_INPUT DATA_.
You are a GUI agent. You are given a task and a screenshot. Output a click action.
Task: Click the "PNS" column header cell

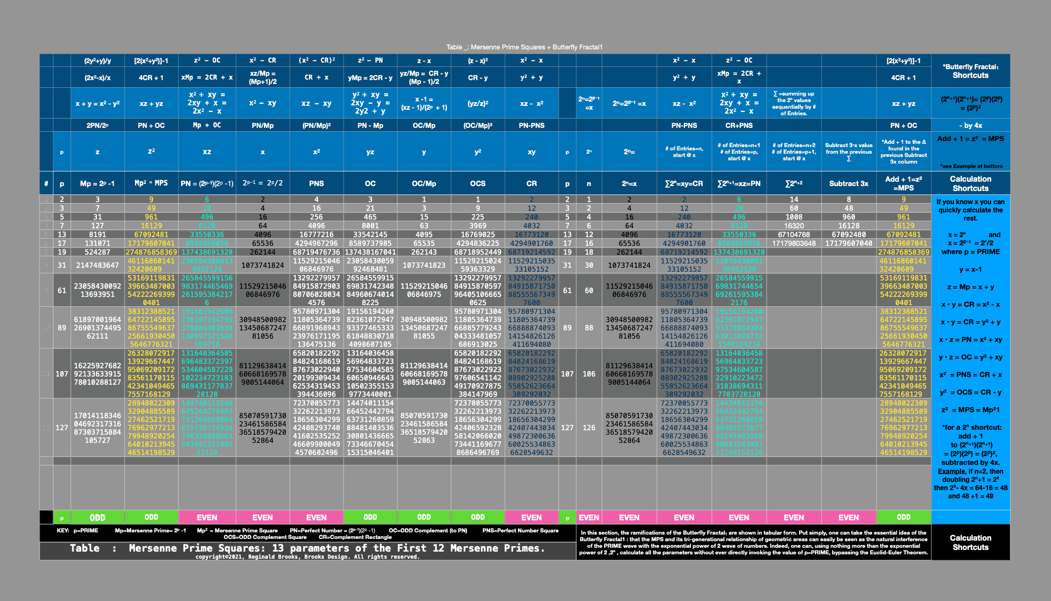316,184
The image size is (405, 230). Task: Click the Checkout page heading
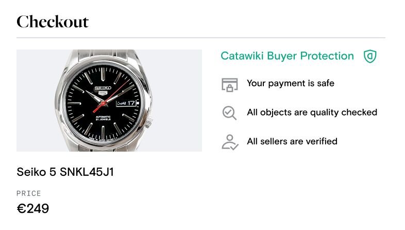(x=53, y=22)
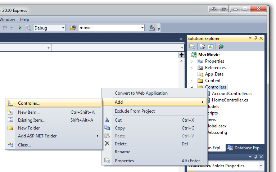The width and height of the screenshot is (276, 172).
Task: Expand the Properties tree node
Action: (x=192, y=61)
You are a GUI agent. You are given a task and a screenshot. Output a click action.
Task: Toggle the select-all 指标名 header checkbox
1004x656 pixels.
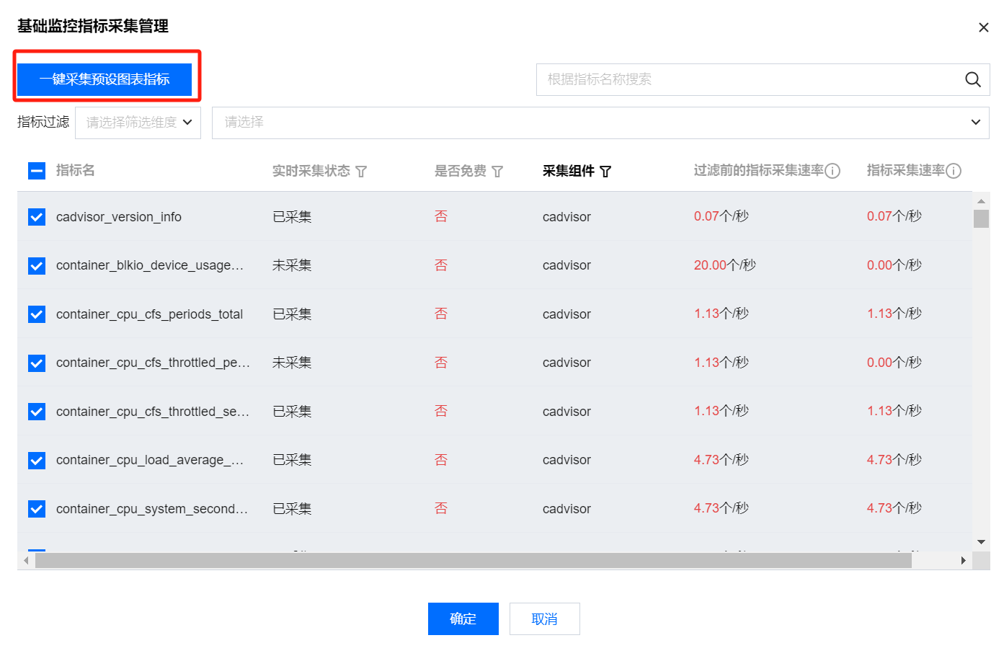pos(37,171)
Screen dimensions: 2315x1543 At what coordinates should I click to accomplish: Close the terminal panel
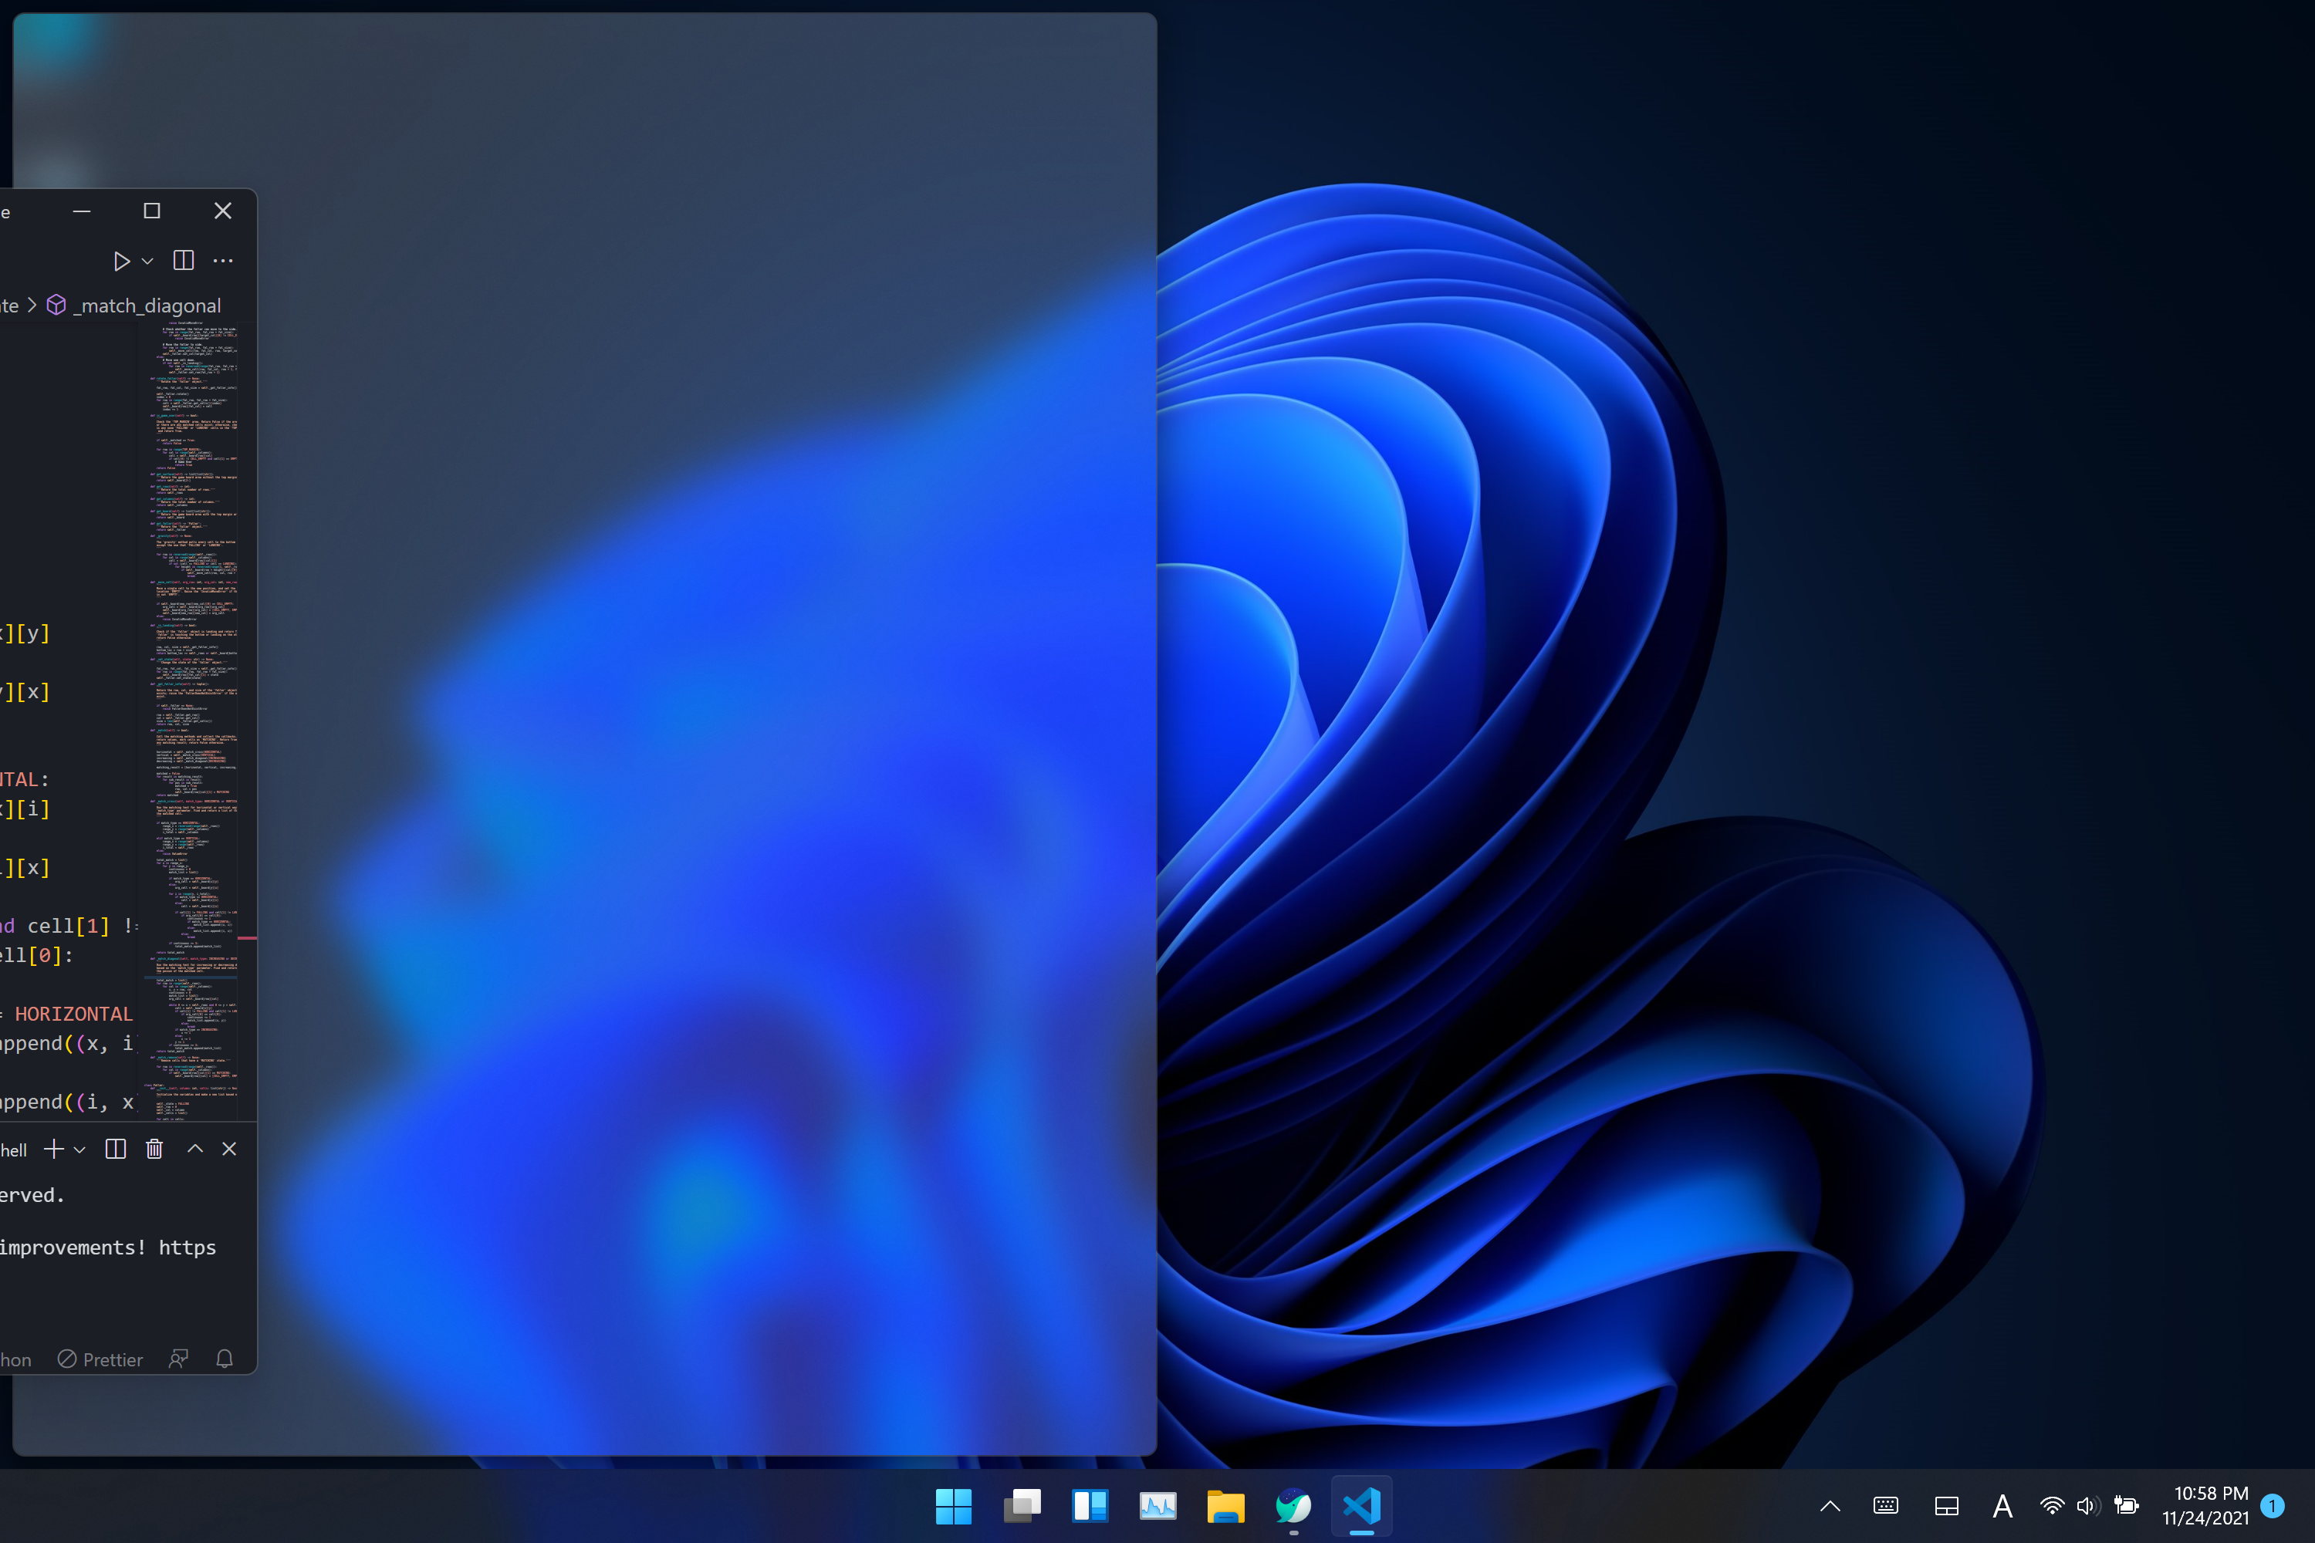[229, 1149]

_TASK GOAL_.
Please rewrite the records above with "click action" changed to "tap action" and everything else left as it is, leaving out the pictures.

_THE OUTPUT_.
You are a GUI agent. You are given a task and a screenshot. Output a tap action.
Task: Click the "PNS" column header cell

316,184
The image size is (405, 230). Task: Click the Checkout page heading
(x=53, y=22)
The width and height of the screenshot is (276, 172).
Task: Expand the Properties tree node
Action: (x=192, y=61)
You are a GUI agent. You are given a task and a screenshot. Output a tap action.
Task: Toggle the select-all 指标名 header checkbox
1004x656 pixels.
pos(37,171)
Screen dimensions: 2315x1543 At what coordinates should I click to accomplish: Close the terminal panel
[229, 1149]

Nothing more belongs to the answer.